Alors que le 10 mai 2001, la France devenait le premier pays au monde à reconnaître la traite et l’esclavage en tant que crime contre l’Humanité, 25 ans plus tard, la France s’abstenait lors du vote d’une résolution de l’Onu portée par le Ghana, au nom du Groupe des États d’Afrique, qualifiant la traite des esclaves africains comme « crime le plus grave contre l’humanité ».

Cette abstention motivée par le refus de la France de « créer une hiérarchie entre les crimes contre l’humanité », a frappé les esprits. Plusieurs voix se sont élevées : de Christiane Taubira, aux députés ultramarins à Jean-Marc Ayrault et Aïssata Seck, président et directrice de la Fondation pour la mémoire de l’esclavage.

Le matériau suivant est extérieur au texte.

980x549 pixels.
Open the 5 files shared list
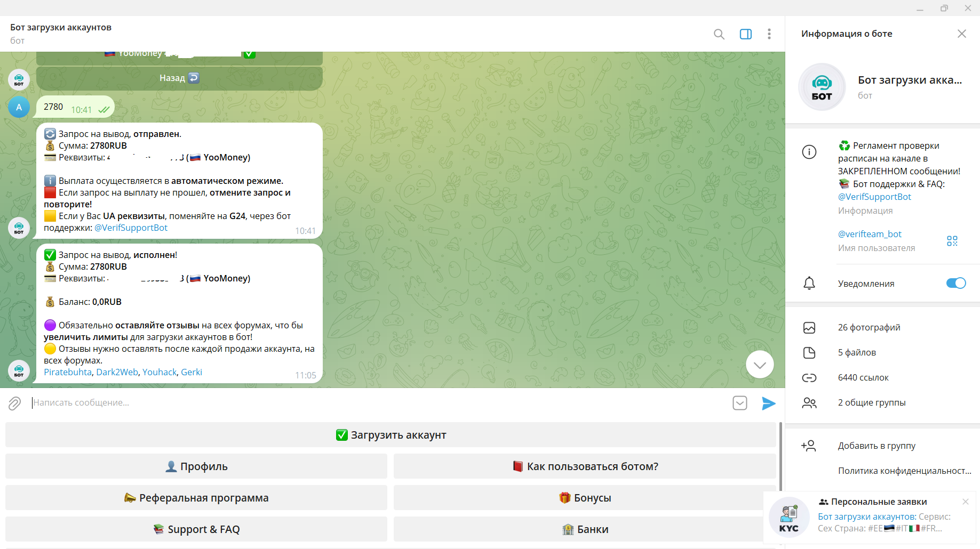tap(856, 352)
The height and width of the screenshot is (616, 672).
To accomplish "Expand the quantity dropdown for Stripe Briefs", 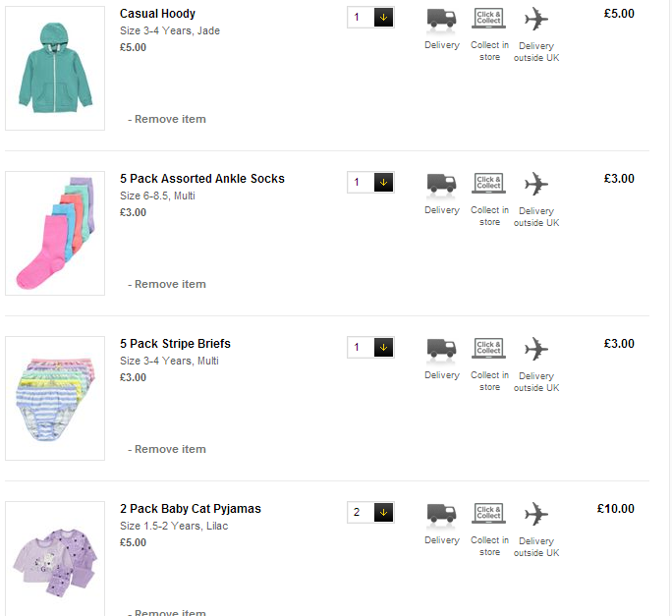I will (x=383, y=348).
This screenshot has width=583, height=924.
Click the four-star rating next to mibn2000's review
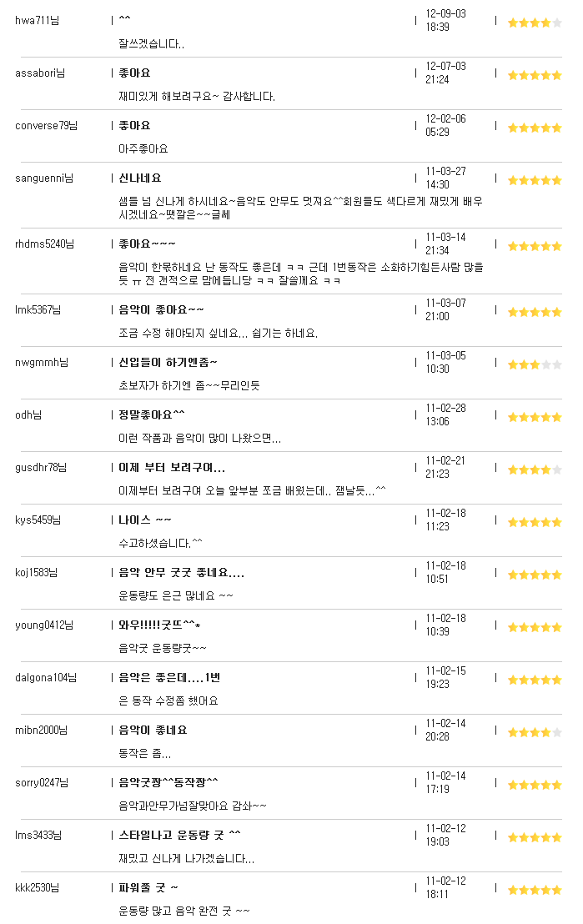coord(535,732)
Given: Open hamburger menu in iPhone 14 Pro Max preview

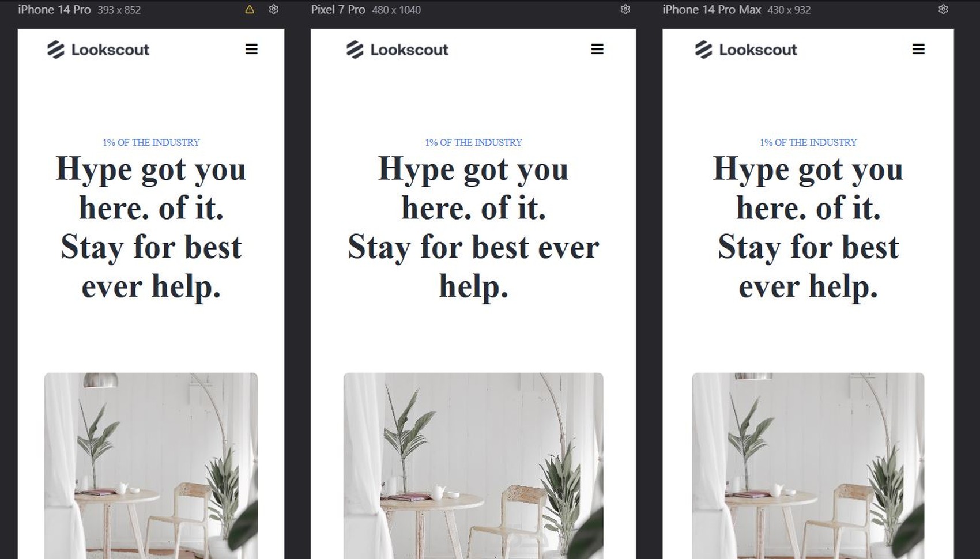Looking at the screenshot, I should 918,49.
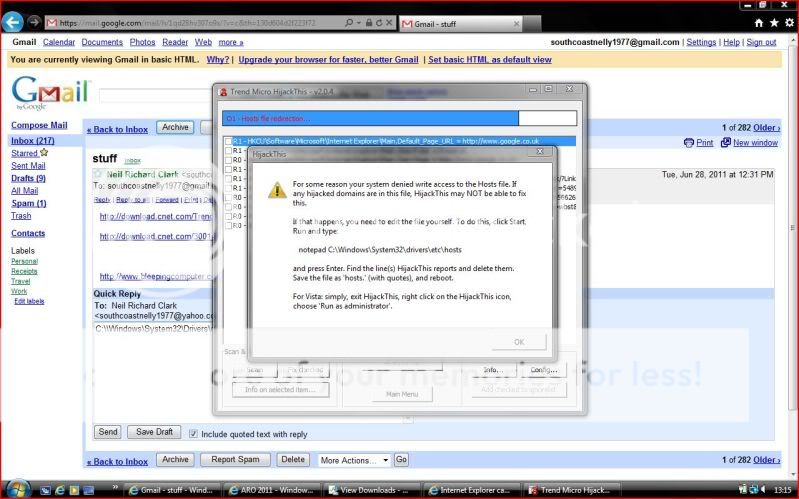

Le 25 mars 2026, lors de la Journée internationale de commémoration de l’abolition de l’esclavage et de la traite transatlantique des esclaves, l’Assemblée générale de l’ONU votait une résolution portée par le Ghana, reconnaissant la traite des esclaves africains comme « plus grave crime contre l’humanité » par 123 voix pour, trois contre (Etats-Unis, Israël, Argentine) et 52 abstentions dont la France.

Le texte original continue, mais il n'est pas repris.